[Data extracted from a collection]

'''

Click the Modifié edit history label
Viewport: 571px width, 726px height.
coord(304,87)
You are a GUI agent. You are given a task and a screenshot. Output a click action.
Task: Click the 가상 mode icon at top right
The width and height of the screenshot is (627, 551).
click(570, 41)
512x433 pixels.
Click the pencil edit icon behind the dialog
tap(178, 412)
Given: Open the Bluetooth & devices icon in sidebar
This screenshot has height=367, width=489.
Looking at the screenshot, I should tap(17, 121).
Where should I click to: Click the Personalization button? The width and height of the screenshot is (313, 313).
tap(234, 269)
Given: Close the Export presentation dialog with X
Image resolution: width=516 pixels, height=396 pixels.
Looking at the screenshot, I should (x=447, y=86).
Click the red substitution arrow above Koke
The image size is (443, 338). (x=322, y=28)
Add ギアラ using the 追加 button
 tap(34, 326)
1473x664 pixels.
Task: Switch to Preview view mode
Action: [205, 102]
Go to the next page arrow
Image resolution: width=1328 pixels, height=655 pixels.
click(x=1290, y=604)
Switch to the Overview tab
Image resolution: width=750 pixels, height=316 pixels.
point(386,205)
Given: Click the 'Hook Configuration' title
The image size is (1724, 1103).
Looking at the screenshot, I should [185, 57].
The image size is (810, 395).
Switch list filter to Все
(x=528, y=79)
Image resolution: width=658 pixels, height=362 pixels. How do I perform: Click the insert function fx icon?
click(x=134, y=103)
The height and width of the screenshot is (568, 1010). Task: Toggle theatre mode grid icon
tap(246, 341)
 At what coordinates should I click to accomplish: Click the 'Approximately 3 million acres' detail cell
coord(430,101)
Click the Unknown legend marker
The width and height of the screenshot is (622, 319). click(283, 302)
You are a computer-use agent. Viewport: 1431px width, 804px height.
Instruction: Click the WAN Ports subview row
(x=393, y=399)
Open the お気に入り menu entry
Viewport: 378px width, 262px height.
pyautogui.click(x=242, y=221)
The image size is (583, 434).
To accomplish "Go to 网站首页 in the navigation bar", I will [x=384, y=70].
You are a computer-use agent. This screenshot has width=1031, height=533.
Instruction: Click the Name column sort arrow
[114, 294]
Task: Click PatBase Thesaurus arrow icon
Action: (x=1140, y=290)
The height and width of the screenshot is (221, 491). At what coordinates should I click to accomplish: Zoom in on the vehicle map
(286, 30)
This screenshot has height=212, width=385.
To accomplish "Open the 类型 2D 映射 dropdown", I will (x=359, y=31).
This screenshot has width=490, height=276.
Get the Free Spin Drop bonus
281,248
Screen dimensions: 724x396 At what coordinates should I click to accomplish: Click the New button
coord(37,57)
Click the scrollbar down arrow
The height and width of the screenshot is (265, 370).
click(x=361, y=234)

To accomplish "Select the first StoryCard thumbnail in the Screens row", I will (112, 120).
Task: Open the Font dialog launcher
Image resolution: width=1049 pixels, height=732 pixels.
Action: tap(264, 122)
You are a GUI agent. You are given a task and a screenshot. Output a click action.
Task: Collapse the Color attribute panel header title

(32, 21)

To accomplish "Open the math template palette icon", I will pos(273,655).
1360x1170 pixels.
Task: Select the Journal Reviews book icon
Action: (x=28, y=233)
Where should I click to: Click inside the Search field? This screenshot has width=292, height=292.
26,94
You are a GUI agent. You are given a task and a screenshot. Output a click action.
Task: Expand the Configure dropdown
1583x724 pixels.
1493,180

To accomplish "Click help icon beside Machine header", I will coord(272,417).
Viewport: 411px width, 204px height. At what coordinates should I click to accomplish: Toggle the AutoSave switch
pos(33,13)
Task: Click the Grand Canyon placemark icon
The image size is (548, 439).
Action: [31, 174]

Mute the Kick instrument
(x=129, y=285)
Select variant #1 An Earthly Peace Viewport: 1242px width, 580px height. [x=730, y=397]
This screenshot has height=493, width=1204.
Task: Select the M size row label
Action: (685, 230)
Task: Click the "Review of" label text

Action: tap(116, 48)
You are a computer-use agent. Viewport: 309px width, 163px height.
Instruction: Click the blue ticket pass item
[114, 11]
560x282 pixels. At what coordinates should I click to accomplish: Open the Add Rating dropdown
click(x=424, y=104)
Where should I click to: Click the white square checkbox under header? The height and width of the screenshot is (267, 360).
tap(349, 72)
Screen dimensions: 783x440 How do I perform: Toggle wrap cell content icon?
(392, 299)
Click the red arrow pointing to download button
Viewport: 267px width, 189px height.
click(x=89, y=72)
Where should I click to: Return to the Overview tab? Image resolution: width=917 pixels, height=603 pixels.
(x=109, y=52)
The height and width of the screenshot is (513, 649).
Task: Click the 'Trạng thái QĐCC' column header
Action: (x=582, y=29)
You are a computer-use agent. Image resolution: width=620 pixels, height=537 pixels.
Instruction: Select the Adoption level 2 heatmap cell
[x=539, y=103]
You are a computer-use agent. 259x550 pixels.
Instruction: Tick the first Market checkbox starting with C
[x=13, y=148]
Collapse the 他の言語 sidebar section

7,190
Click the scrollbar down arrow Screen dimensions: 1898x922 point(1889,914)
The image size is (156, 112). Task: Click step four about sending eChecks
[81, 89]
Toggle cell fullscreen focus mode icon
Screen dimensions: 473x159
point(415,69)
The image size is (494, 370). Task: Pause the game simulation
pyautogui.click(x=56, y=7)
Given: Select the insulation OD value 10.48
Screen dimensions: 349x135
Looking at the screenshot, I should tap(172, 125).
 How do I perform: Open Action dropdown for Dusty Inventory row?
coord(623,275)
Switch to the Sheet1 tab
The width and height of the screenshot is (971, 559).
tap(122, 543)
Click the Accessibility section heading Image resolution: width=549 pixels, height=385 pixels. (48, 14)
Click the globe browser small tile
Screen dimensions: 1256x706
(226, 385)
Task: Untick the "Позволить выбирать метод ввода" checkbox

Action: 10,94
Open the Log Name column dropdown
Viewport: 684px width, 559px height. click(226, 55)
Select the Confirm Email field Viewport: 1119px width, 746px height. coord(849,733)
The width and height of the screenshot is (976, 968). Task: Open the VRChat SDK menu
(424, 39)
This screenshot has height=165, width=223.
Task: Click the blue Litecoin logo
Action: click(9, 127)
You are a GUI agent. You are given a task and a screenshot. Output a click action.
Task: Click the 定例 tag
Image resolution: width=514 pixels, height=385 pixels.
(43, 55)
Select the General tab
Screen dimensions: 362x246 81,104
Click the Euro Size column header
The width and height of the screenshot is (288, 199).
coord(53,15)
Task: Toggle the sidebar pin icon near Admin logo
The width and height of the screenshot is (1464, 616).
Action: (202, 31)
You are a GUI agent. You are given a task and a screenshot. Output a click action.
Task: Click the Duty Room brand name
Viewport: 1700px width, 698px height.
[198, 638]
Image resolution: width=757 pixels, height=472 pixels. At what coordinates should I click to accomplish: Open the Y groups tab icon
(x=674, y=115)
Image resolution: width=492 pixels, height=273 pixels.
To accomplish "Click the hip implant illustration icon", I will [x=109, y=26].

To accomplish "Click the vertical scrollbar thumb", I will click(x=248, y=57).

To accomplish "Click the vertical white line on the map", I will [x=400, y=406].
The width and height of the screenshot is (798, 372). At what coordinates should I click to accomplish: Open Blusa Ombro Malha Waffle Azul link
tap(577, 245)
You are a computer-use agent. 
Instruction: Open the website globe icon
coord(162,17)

'''

EXERCISE REQUIREMENTS - The goal is a faithful transcription of every entry above.

RESPONSE -
Click the Modifié edit history label
Viewport: 571px width, 726px height.
coord(304,87)
You are a GUI agent. You are given a task and a screenshot. Output a click action.
Task: Click the 가상 mode icon at top right
The width and height of the screenshot is (627, 551).
click(570, 41)
512x433 pixels.
Click the pencil edit icon behind the dialog
tap(178, 412)
Given: Open the Bluetooth & devices icon in sidebar
This screenshot has height=367, width=489.
Looking at the screenshot, I should tap(17, 121).
Where should I click to: Click the Personalization button? The width and height of the screenshot is (313, 313).
tap(234, 269)
Given: Close the Export presentation dialog with X
Image resolution: width=516 pixels, height=396 pixels.
Looking at the screenshot, I should (x=447, y=86).
Click the red substitution arrow above Koke
The image size is (443, 338). (x=322, y=28)
Add ギアラ using the 追加 button
 tap(34, 326)
1473x664 pixels.
Task: Switch to Preview view mode
Action: [205, 102]
Go to the next page arrow
Image resolution: width=1328 pixels, height=655 pixels.
click(x=1290, y=604)
Switch to the Overview tab
Image resolution: width=750 pixels, height=316 pixels.
point(386,205)
Given: Click the 'Hook Configuration' title
The image size is (1724, 1103).
Looking at the screenshot, I should [185, 57].
The image size is (810, 395).
Switch list filter to Все
(x=528, y=79)
Image resolution: width=658 pixels, height=362 pixels. How do I perform: Click the insert function fx icon?
click(x=134, y=103)
The height and width of the screenshot is (568, 1010). Task: Toggle theatre mode grid icon
tap(246, 341)
 At what coordinates should I click to accomplish: Click the 'Approximately 3 million acres' detail cell
coord(430,101)
Click the Unknown legend marker
The width and height of the screenshot is (622, 319). click(283, 302)
You are a computer-use agent. Viewport: 1431px width, 804px height.
Instruction: Click the WAN Ports subview row
(x=393, y=399)
Open the お気に入り menu entry
Viewport: 378px width, 262px height.
pyautogui.click(x=242, y=221)
The image size is (583, 434).
To accomplish "Go to 网站首页 in the navigation bar", I will [x=384, y=70].
You are a computer-use agent. This screenshot has width=1031, height=533.
Instruction: Click the Name column sort arrow
[114, 294]
Task: Click PatBase Thesaurus arrow icon
Action: (x=1140, y=290)
The height and width of the screenshot is (221, 491). At what coordinates should I click to accomplish: Zoom in on the vehicle map
(286, 30)
This screenshot has height=212, width=385.
To accomplish "Open the 类型 2D 映射 dropdown", I will (x=359, y=31).
This screenshot has width=490, height=276.
Get the Free Spin Drop bonus
281,248
Screen dimensions: 724x396 At what coordinates should I click to accomplish: Click the New button
coord(37,57)
Click the scrollbar down arrow
The height and width of the screenshot is (265, 370).
click(x=361, y=234)

To accomplish "Select the first StoryCard thumbnail in the Screens row", I will (112, 120).
Task: Open the Font dialog launcher
Image resolution: width=1049 pixels, height=732 pixels.
Action: tap(264, 122)
You are a GUI agent. You are given a task and a screenshot. Output a click action.
Task: Collapse the Color attribute panel header title

(32, 21)

To accomplish "Open the math template palette icon", I will pos(273,655).
1360x1170 pixels.
Task: Select the Journal Reviews book icon
Action: (x=28, y=233)
Where should I click to: Click inside the Search field? This screenshot has width=292, height=292.
26,94
You are a GUI agent. You are given a task and a screenshot. Output a click action.
Task: Expand the Configure dropdown
1583x724 pixels.
1493,180

To accomplish "Click help icon beside Machine header", I will coord(272,417).
Viewport: 411px width, 204px height. At what coordinates should I click to accomplish: Toggle the AutoSave switch
pos(33,13)
Task: Click the Grand Canyon placemark icon
The image size is (548, 439).
Action: [31, 174]

Mute the Kick instrument
(x=129, y=285)
Select variant #1 An Earthly Peace Viewport: 1242px width, 580px height. [x=730, y=397]
This screenshot has height=493, width=1204.
Task: Select the M size row label
Action: (685, 230)
Task: Click the "Review of" label text

Action: tap(116, 48)
You are a computer-use agent. Viewport: 309px width, 163px height.
Instruction: Click the blue ticket pass item
[114, 11]
560x282 pixels. At what coordinates should I click to accomplish: Open the Add Rating dropdown
click(x=424, y=104)
Where should I click to: Click the white square checkbox under header? The height and width of the screenshot is (267, 360).
tap(349, 72)
Screen dimensions: 783x440 How do I perform: Toggle wrap cell content icon?
(392, 299)
Click the red arrow pointing to download button
Viewport: 267px width, 189px height.
click(x=89, y=72)
Where should I click to: Return to the Overview tab? Image resolution: width=917 pixels, height=603 pixels.
(x=109, y=52)
The height and width of the screenshot is (513, 649).
Task: Click the 'Trạng thái QĐCC' column header
Action: (x=582, y=29)
You are a computer-use agent. Image resolution: width=620 pixels, height=537 pixels.
Instruction: Select the Adoption level 2 heatmap cell
[x=539, y=103]
You are a computer-use agent. 259x550 pixels.
Instruction: Tick the first Market checkbox starting with C
[x=13, y=148]
Collapse the 他の言語 sidebar section

7,190
Click the scrollbar down arrow Screen dimensions: 1898x922 point(1889,914)
The image size is (156, 112). Task: Click step four about sending eChecks
[81, 89]
Toggle cell fullscreen focus mode icon
Screen dimensions: 473x159
point(415,69)
The image size is (494, 370). Task: Pause the game simulation
pyautogui.click(x=56, y=7)
Given: Select the insulation OD value 10.48
Screen dimensions: 349x135
Looking at the screenshot, I should tap(172, 125).
 How do I perform: Open Action dropdown for Dusty Inventory row?
coord(623,275)
Switch to the Sheet1 tab
The width and height of the screenshot is (971, 559).
tap(122, 543)
Click the Accessibility section heading Image resolution: width=549 pixels, height=385 pixels. (48, 14)
Click the globe browser small tile
Screen dimensions: 1256x706
(226, 385)
Task: Untick the "Позволить выбирать метод ввода" checkbox

Action: 10,94
Open the Log Name column dropdown
Viewport: 684px width, 559px height. click(226, 55)
Select the Confirm Email field Viewport: 1119px width, 746px height. coord(849,733)
The width and height of the screenshot is (976, 968). Task: Open the VRChat SDK menu
(424, 39)
This screenshot has height=165, width=223.
Task: Click the blue Litecoin logo
Action: click(9, 127)
You are a GUI agent. You are given a task and a screenshot. Output a click action.
Task: Click the 定例 tag
Image resolution: width=514 pixels, height=385 pixels.
(43, 55)
Select the General tab
Screen dimensions: 362x246 81,104
Click the Euro Size column header
The width and height of the screenshot is (288, 199).
coord(53,15)
Task: Toggle the sidebar pin icon near Admin logo
The width and height of the screenshot is (1464, 616).
Action: (202, 31)
You are a GUI agent. You are given a task and a screenshot. Output a click action.
Task: Click the Duty Room brand name
Viewport: 1700px width, 698px height.
[198, 638]
Image resolution: width=757 pixels, height=472 pixels. At what coordinates should I click to accomplish: Open the Y groups tab icon
(x=674, y=115)
Image resolution: width=492 pixels, height=273 pixels.
To accomplish "Click the hip implant illustration icon", I will [x=109, y=26].

To accomplish "Click the vertical scrollbar thumb", I will click(x=248, y=57).

To accomplish "Click the vertical white line on the map", I will [x=400, y=406].
The width and height of the screenshot is (798, 372). At what coordinates should I click to accomplish: Open Blusa Ombro Malha Waffle Azul link
tap(577, 245)
You are a computer-use agent. 
Instruction: Open the website globe icon
coord(162,17)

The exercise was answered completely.